Let’s say you work in customer service. There are certain subjects that are always going to keep popping up, like automation, industry trends, agent turnover, among others. That’s not a bad thing, since you should define the topic categories that are relevant to your business, and then come up with more granular ideas for subcategories to keep your content varied and engaging.
If the angle of your blog content is always buy-buy-buy, you’re not going to have much legroom to find these subcategories or offer fresh perspectives on the most commonly seen topics. It doesn’t make for a very cohesive text — or an interesting read, for that matter — to be moving away from the obvious and giving a compelling spin to your blog post and then end it by dropping a sales bomb.
The same goes for your audience.
If you are only focused on selling, you are most likely only going to target the decision-makers at the companies you want as customers. But by producing content that is relevant to other people, you can increase your chances of being read. Sticking to customer service as an example, you could publish a piece on how to keep employees happy and motivated at the job. A business buyer wouldn’t necessarily come across it, but an agent or team lead could, finding out about your product and advocating for it.
By thinking more broadly about your content topics and your audience, you are potentially reaching a wider audience. Let’s not forget that driving sales isn’t the sole objective marketers have in mind. There is also brand awareness and increasing engagement. You won’t reach those by always sticking to the sales lane.
Repetition is key to a lot of things; unfortunately, continuously writing the same type of content doesn’t help at a content writing job.
If a company’s content marketing strategy and blog are meant only to be used as a vehicle to help the sales team, then inevitably, as I’ve already mentioned, all content will end up being very similar. As a result, it will be repetitive and won’t stand out among the readers, but it will lead to frustrated content writers.
Speaking from experience, this is a very real effect. Salesy content alone doesn’t give writers much chance to find new angles for the business topics they need to cover, and they can end up getting frustrated with the work they are producing. This, in turn, can impact business as unhappy employees are commonly less productive and more likely to leave your company.
That’s not to say marketing content writers can’t or won’t write all different kinds of blog posts, even the salesy ones. However, it does good to give people the chance to bring their own ideas to the table, suggest topics they’d like to cover and let their talent shine through in the text.

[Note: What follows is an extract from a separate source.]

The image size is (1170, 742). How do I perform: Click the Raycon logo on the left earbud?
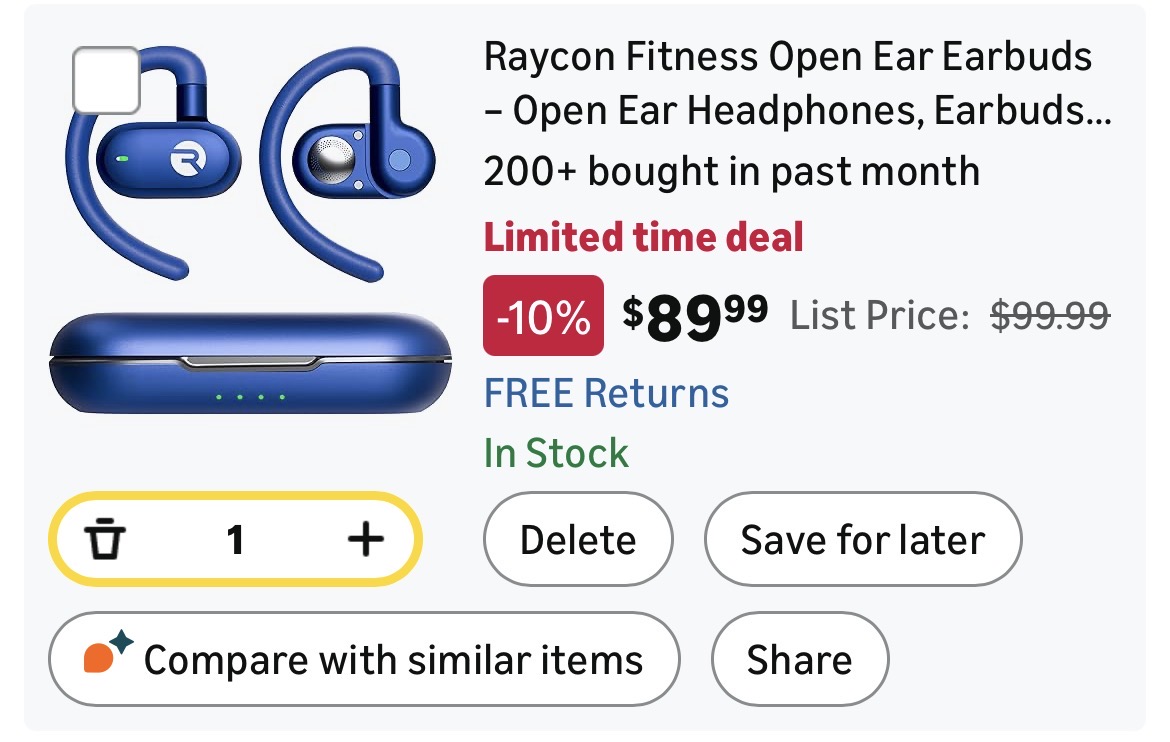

We are the creative type after all, or at least we like to think so. I once got away with writing an article about the impact of pop culture on language for a SaaS company selling translation services. It wasn’t necessarily helping sales, but, not to gloat, it did often show up on the most popular reads on the blog, meaning it was driving traffic to the website and possibly contributing to brand awareness.
It’s All About Balance
Businesses can only survive by selling what they are offering, so salesy content will always have to feature in a content marketing strategy.

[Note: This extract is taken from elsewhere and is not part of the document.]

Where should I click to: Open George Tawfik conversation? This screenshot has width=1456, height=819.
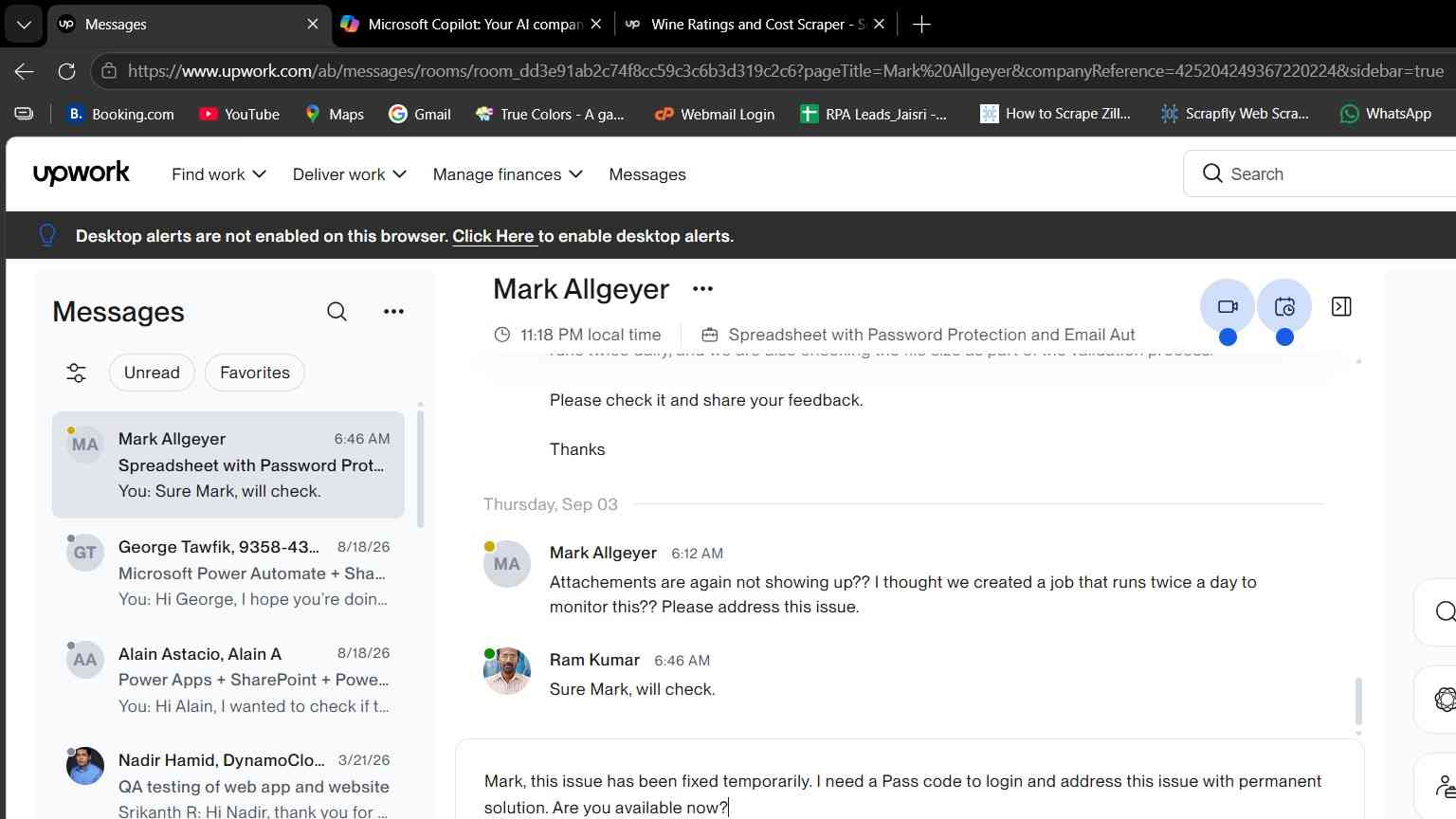(x=228, y=573)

It just can’t be the sole player.
Balancing it with pieces that are more in-depth or that cover a topic from an outside-the-box angle is key to building a written content base that is relevant and engaging.
Today’s customers have access to 5.39 billion pages of content from all over the world, so if your message sounds the same as everyone else’s, it’s going to get lost in the crowd. It’s not because you are selling a specific product that all your written content pieces need to mention it. Take this blog post. I haven’t once mentioned chatbots.